The pandemic has made the role of exercise in people’s lives even more poignant than before. Amidst this, a new study has suggested that exercise, even if not adopted until later in life, can slow the effects of ageing.
The study, published in ‘Aging Cell’, named, “Late-life exercise mitigates skeletal muscle epigenetic ageing,” suggested this could be the case.
The paper was written by a team of seven researchers across three institutions, including Kevin Murach, an assistant professor in the Department of Health, Human Performance and Recreation at the U of A. Murach’s grant from the National Institute of Health funded the study, and he was one of three co-first authors.
While the paper is dense with data, reflecting the use of several analytic tools, the experiment that generated the data was relatively straightforward. Lab mice nearing the end of their natural lifespan, at 22 months, were allowed access to a weighted exercise wheel. Generally, mice required no coercion to run and would do so voluntarily.
Older mice would run anywhere from six to eight kilometres a day, mostly in spurts, while younger mice might run up to 10-12 kilometres. The weighted wheel ensured they built muscle. While there wasn’t a direct analogue to most human exercise routines, Murach likened it to “a soldier carrying a heavy backpack many miles.”
When the mice were studied after two months of progressive weighted wheel running, it was determined that they were the epigenetic age of mice eight weeks younger than sedentary mice of the same age — 24 months. Murach noted that while the specific strain of mice and their housing conditions could impact lifespans, “historically, they start dropping off after 24 months at a significant rate.” Needless to say, when one’s lifespan is measured in months, an extra eight weeks — roughly 10 per cent of that lifespan – is a noteworthy gain.

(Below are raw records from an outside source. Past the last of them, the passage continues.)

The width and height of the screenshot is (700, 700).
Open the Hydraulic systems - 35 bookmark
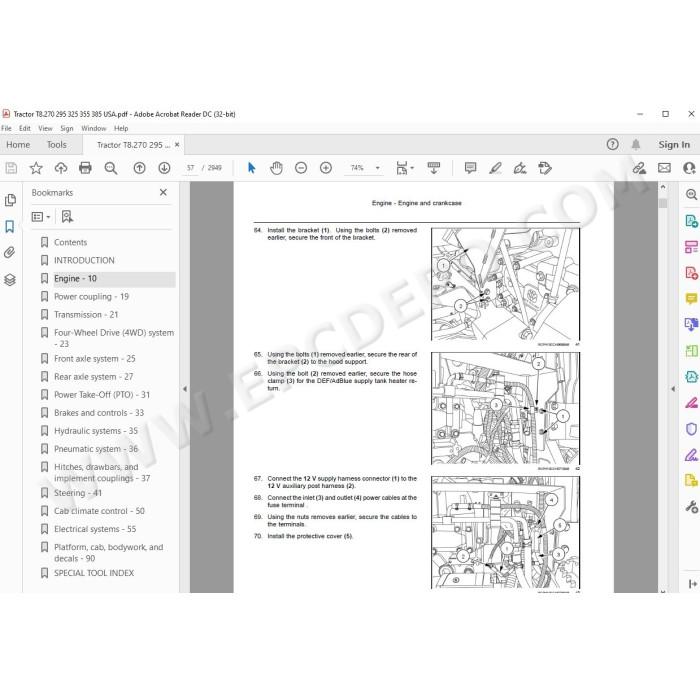click(x=96, y=431)
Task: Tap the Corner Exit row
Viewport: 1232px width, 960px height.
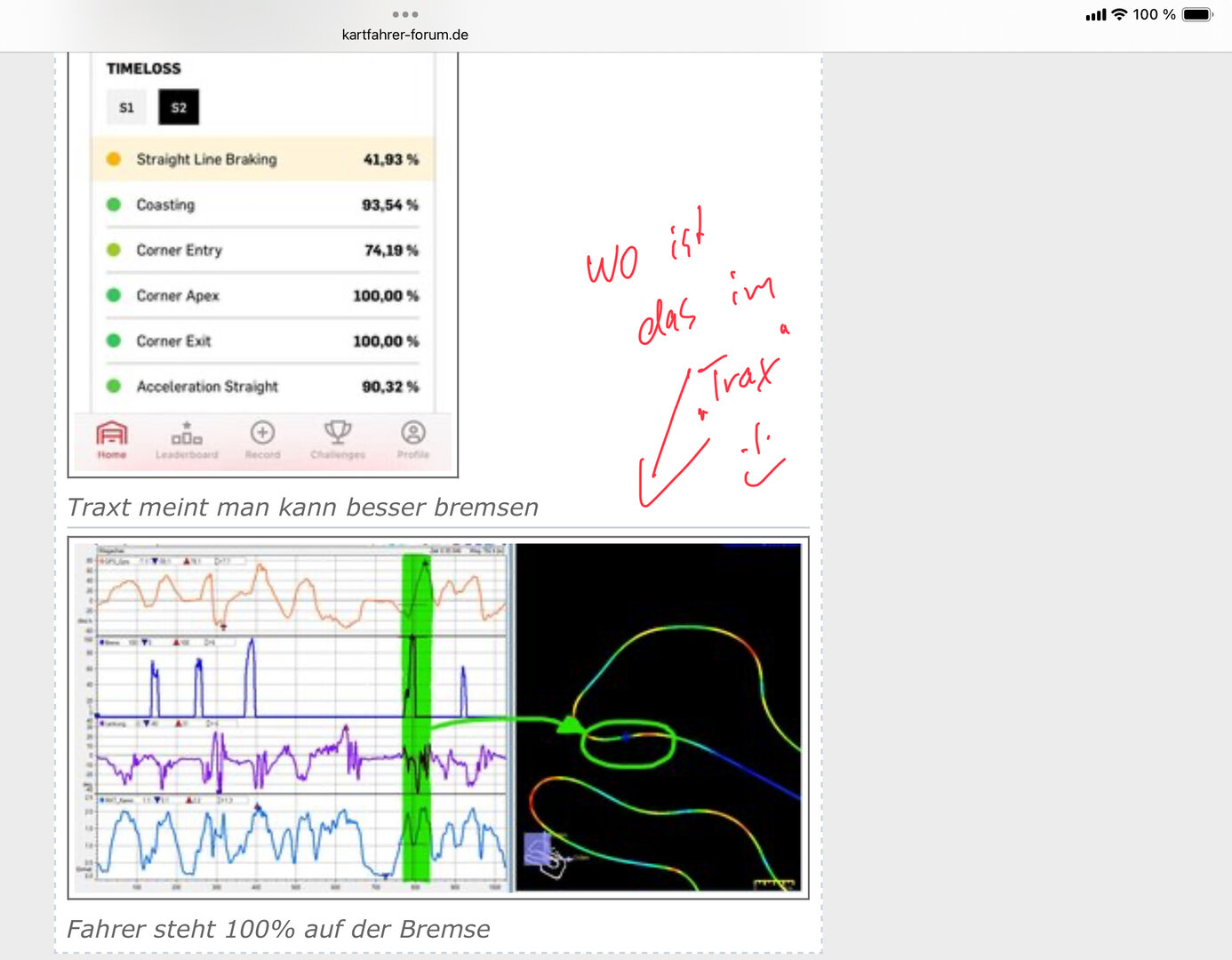Action: (x=262, y=341)
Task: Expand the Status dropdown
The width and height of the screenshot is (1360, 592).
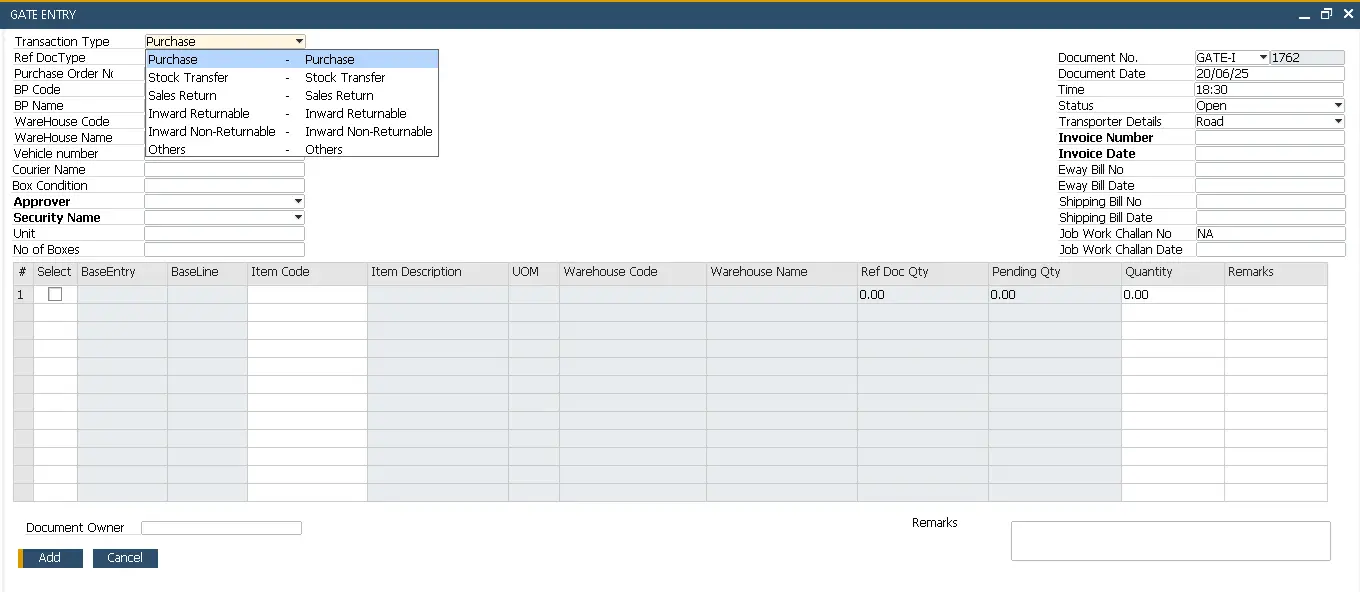Action: click(1338, 106)
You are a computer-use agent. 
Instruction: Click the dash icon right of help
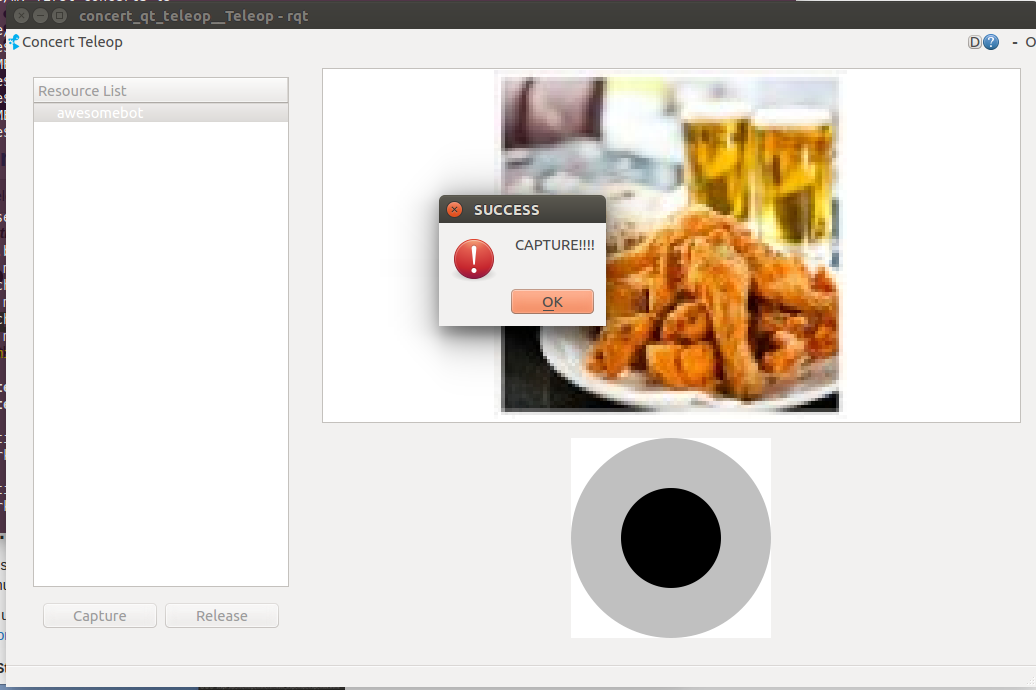click(x=1014, y=42)
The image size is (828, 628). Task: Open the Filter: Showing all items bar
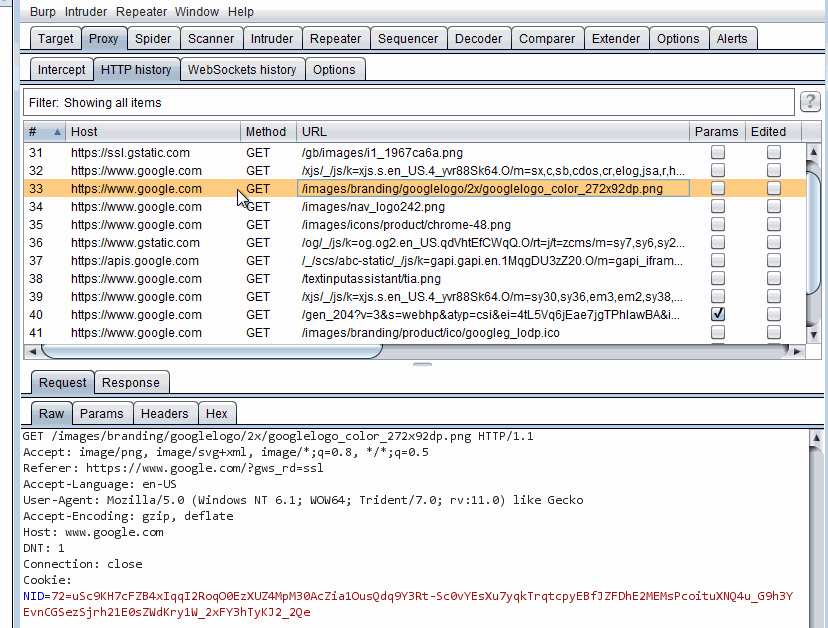click(409, 102)
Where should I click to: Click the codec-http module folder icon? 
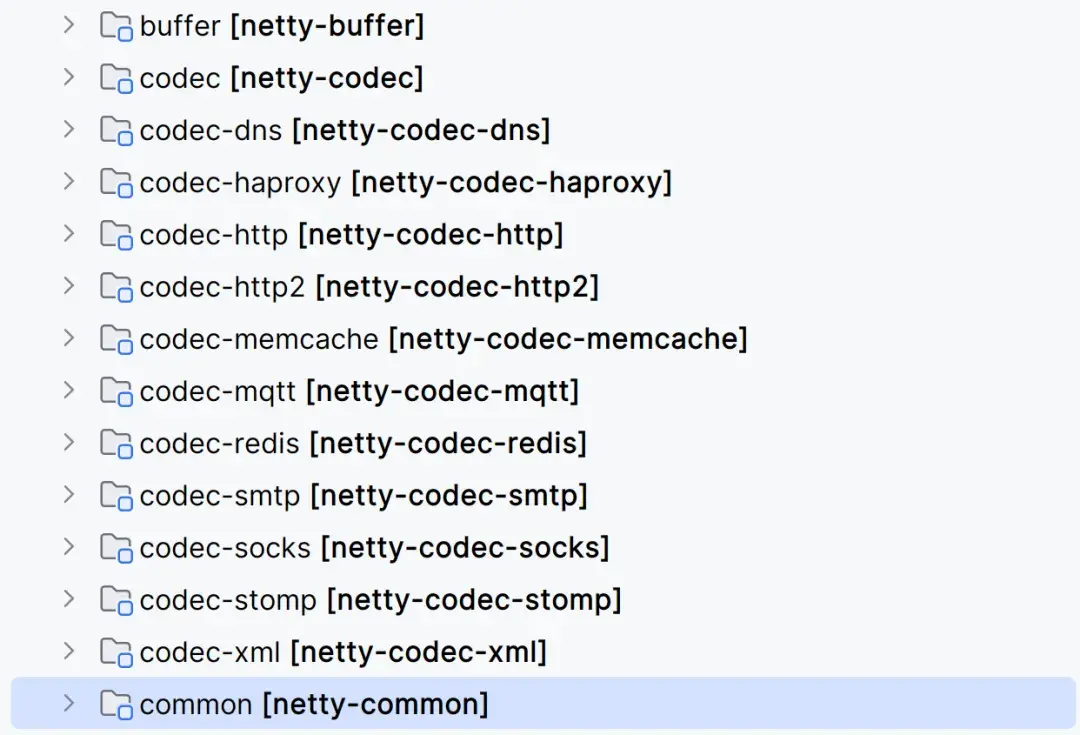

The science behind this, while complicated, hinged largely on a biological process known as DNA methylation. A recent New York Times article discussing Murach’s work on muscle memory described methylation “as a process in which clusters of atoms, called methyl groups, attach themselves to the outside of genes like minuscule barnacles, making the genes more or less likely to turn on and produce particular proteins.”
As the body starts ageing, there tends to be increased DNA methylation, or even hypermethylation, at promoter sites on genes in muscle. “DNA methylation changes in a lifespan tend to happen in a somewhat systematic fashion,” Murach explained, “to the point you can look at someone’s DNA from a given tissue sample and with a fair degree of accuracy predict their chronological age.” Due to this, researchers could use one of a number of “methylation clocks” to determine the age of a DNA sample.
While the paper strengthened the case for exercise, there was still much that needed to be learned. Though the connection between methylation and ageing was clear, the connection between methylation and muscle function was less clear. Murach was not yet prepared to say that the reversal of methylation with exercise was causative for improved muscle health. “That’s not what the study was set up to do,” he explained. However, he intended to pursue future studies to determine if “changes in methylation result in altered muscle function.”
“If so, what are the consequences of this?” he continued. “Do changes on these very specific methylation sites have an actual phenotype that emerges from that? Is it what’s causingageingg or is it just associated with it? Is it just something that happens in concert with a variety of other things that are happening during the ageing process? So that’s what we don’t know.”